Ok let's compare. For my 1/3 acre, I would need SIX 36 lb bags of Milo. That's 216lbs you have to lug off the shelf onto a shopping cart. Then push it to the register. Then you have to UNLOAD it again. Then from the car another 216lbs across the lawn. Miracle Gro Liquid is 10lbs for 14,400SF (1/3 acre is roughly 15,000sf). Advantage MG by a long shot. Cost, Miracle Gro is $29.78 (10lbs at 14,400SF) compared to Milo (6 bags at $14.98 Home Depot) at $89.99 per application. Again $29.78 compared to $89.88, winner again Miracle Gro. Now for what we all purchase fertilizer for RESULTS. Miracle Gro provides instant results compared to months later for Milorganite. Winner again to Miracle Gro. We can nit pick the ingredients if you want. I already know, winner Miracle Gro.

One last tidbit, my grass being Bermuda, it doesn't care if it gets organic or synthetic. It will eat all the fert you can afford to throw down. You can dump 46-0-0 weekly on Bermuda and it will love it. You'll be mowing rather frequently too. If you have bare spots, this is what you do. So for my grass type, Miracle Gro is a winner.


----------



## ctrav (Aug 18, 2018)

I had never even considered Miracle Grow @slomo. How long have you been doing this and do you supplement with other things? Very interesting...


----------



## ryeguy (Sep 28, 2017)

@slomo, simply repeating the phrase that "milorganite takes months for results" doesn't make it any more accurate than the first time you said it. Again, anyone who has used it can attest that you start seeing a color pop within a week or two. Sure it's slow release over several months (as are most fertilizers), but it doesn't take that long to see visible results. If you didn't see early results, then maybe you applied it outside of the ideal temperature range (which is admittedly a downside to milo and organics). Also, it just doesn't randomly wash away unless you overapply it or have a monsoon hit after applying it.

▸ **THE TASKS**
1. In the fertilizer thread, how many bags of Milorganite does the first poster say a 1/3-acre lawn would need?
2. Set down the fertilizer thread word for word, everything from "I had never" down to "after applying it.".
3. Carry the fertilizer thread on from its last post.
The records that come next have no connection to the fertilizer thread.

▸ **GIVEN RECORDS**
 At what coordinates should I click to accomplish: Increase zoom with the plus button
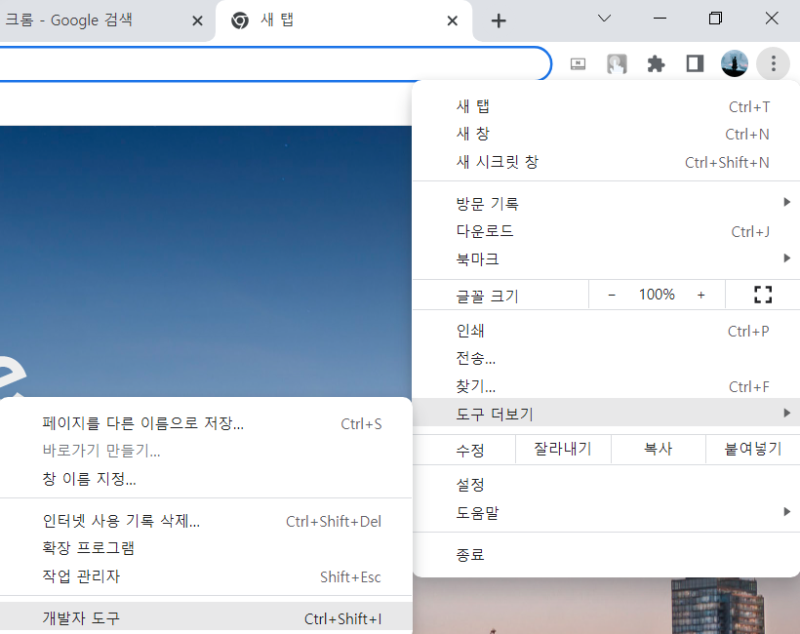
...
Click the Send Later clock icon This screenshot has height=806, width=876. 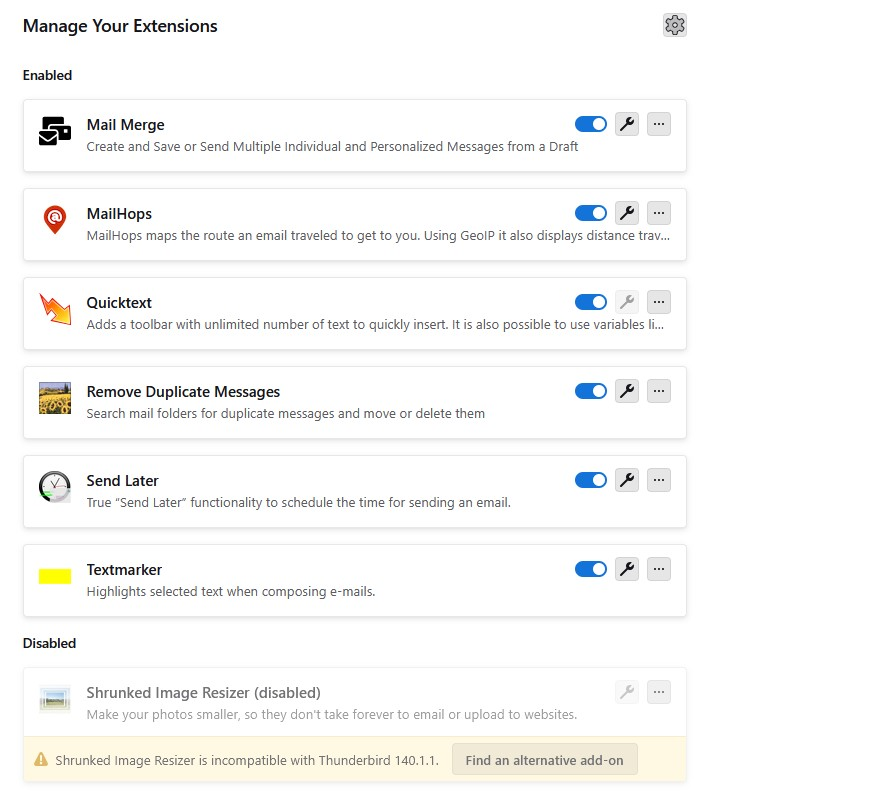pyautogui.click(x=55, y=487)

▸ **ANSWER LIST**
1. Six 36 lb bags.

2.
I had never even considered Miracle Grow @slomo. How long have you been doing this and do you supplement with other things? Very interesting...


----------



## ryeguy (Sep 28, 2017)

@slomo, simply repeating the phrase that "milorganite takes months for results" doesn't make it any more accurate than the first time you said it. Again, anyone who has used it can attest that you start seeing a color pop within a week or two. Sure it's slow release over several months (as are most fertilizers), but it doesn't take that long to see visible results. If you didn't see early results, then maybe you applied it outside of the ideal temperature range (which is admittedly a downside to milo and organics). Also, it just doesn't randomly wash away unless you overapply it or have a monsoon hit after applying it.

3.
I'm not posting to defend milo because I think it's the right fertilizer to use here (I no longer use it), I'm posting to correct misinformation. I didn't mean to make it sound like I was suggesting Milorganite. I'm saying it doesn't make sense to leap to liquid fertilizers from organics if you're looking for ease of use or cost. I personally find broadcast spreading granulars easier than using a backpack sprayer or lugging around a hose. But that's subjective, so let's concentrate on cost. Don't go based on miracle-gro's dosing, standardize on something like .75 lbs/k. If you follow miracle gro's directions you'll get a small dose of .25 lbs/k per app. It's not fair to compare to a milo dose to miracle gro since milo is giving you nearly 3x the amount of N. Miracle gro is also all quick release, so you'll be applying more often. Which is another point: Is lugging around a single 44lb bag of fertilizer one time more work than using a hose 3 times for the same amount of nitrogen?

So, a dose of .75 lb N/k on your lawn (calculated using $ per lb, so will include partial bags):

Milorganite is $84.26
Miracle Grow Lawn food (5 lbs) is $89.88
Vigoro from HD is $25.14
Carbon-X is $58.50

So in reality, even milorganite beats it. Or carbonx, even with inflated shipping costs. Or vigoro which is some generic fertilizer you can find at home depot. This doesn't even touch on how little it would cost if you found a feed store or turf supply place, or similar.

Only stick with miracle gro if you really hate spreading granulars so much that you want to overpay for liquid. If you want a super quick response, then just dissolve urea and spray that for like a tenth of the cost.

I hope this doesn't come across as combative, that's not my intention. I just want to make sure anyone else reading this has some numbers.


----------



## slomo (Jun 22, 2017)

ctrav said:


> I had never even considered Miracle Grow @slomo. How long have you been doing this and do you supplement with other things? Very interesting...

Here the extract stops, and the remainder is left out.